Latest update December 25th, 2024 1:10 AM
Jan 26, 2017 Features / Columnists, Peeping Tom
I had a stroll recently through parts of the city which, in days gone by, were considered as residential areas. I was horrified by the changes that are taking place within the areas of Queenstown and Alberttown.
It seems that those areas are no longer classified as residential areas. Businesses are propping up at almost every two house lots in Alberttown. Queenstown is being disfigured also by ugly construction
The designation of an area as a residential area does not mean that there were no shops or businesses. A residential area always has to be zoned in a way that would allow for a small number of shops and businesses to cater for the needs of residents.
What it does not mean is that it is okay for persons to be permitted to open a business every two lots, as seems to be the case in Alberttown.
Queenstown is also being overtaken by businesses. A few months ago, a Senior Counsel wrote a letter to the media indicating that the laws of Guyana do not allow for businesses to be erected in that area, within certain boundaries. Yet he counted, I believe, fifty-five establishments which were operating there.
Georgetown was intended to be a small city. A small city has markets, it has commercial districts and it has residential areas. Having residential areas, allows for persons to live near to where work can be found. This is why areas in the city are usually designated as residential areas. You must have places where people can live.

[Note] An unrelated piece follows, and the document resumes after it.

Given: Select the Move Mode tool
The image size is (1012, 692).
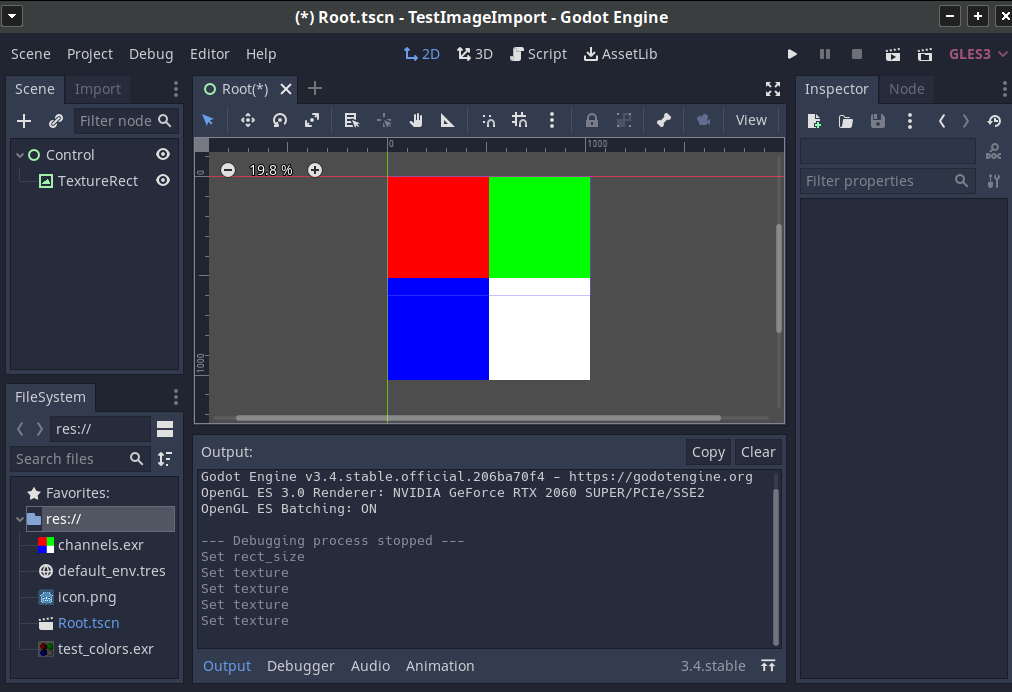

In colonial Guyana, the most ordinary of citizens could, with hard work and savings, hope to one day live in either Alberttown or Queenstown. You might not always be able to afford a front house, but you will be able to afford a back house. Working class families, particularly middle class professionals, were able to acquire properties in those areas.

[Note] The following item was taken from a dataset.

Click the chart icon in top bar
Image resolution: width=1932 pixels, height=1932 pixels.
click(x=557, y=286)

That dream is now an impossible dream. The real estate value of properties in those areas has skyrocketed. A working class person can no longer afford a property in those areas. In fact, the way things are going, the business community is going to eventually gobble up most of the residential areas in central Georgetown.
This is already happening. Huge structures are being erected, dwarfing small cottages and other residential homes. It is not a pleasant sight. The aesthetics of Queenstown and Alberttown have been destroyed. Businesses are being erected where popular families once lived. The character of the city is changing.

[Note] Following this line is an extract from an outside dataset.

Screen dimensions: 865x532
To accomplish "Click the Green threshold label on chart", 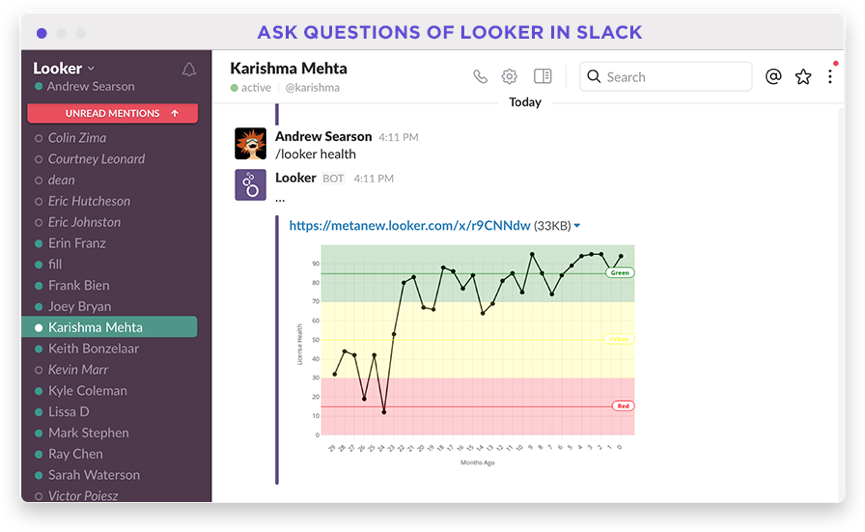I will click(619, 272).
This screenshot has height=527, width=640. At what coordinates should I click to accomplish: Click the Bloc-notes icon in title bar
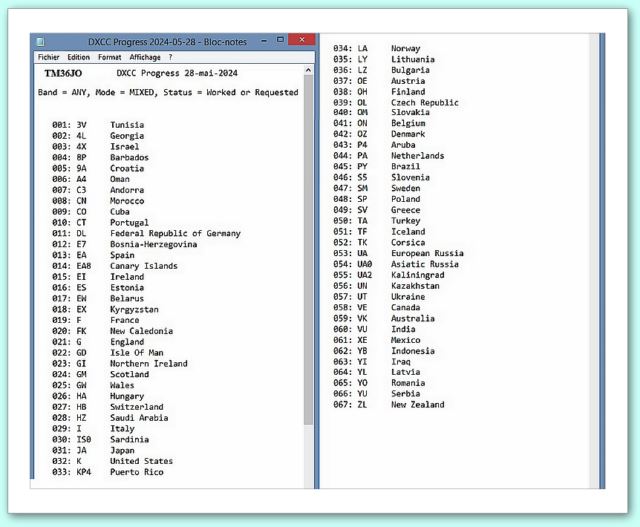41,42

Property relations are also changing. The business community is gobbling up real estate. This will exacerbate inequality in our country. It is rumoured that one businessman owns as many as one hundred properties in Georgetown alone. When you see working class people lining up for house lots in a country in which houses in parts of the country are unoccupied, you must understand that the housing stock is being taken over and converted to businesses in the traditional residential areas of the city.
The Central Housing and Planning Authority should bring an end to this madness. It should preserve the old residential areas of the City by limiting new construction for business purposes in these areas. It should allow working people, particularly the middle class, to once again dream of owning a home without having to go to the suburbs and beyond.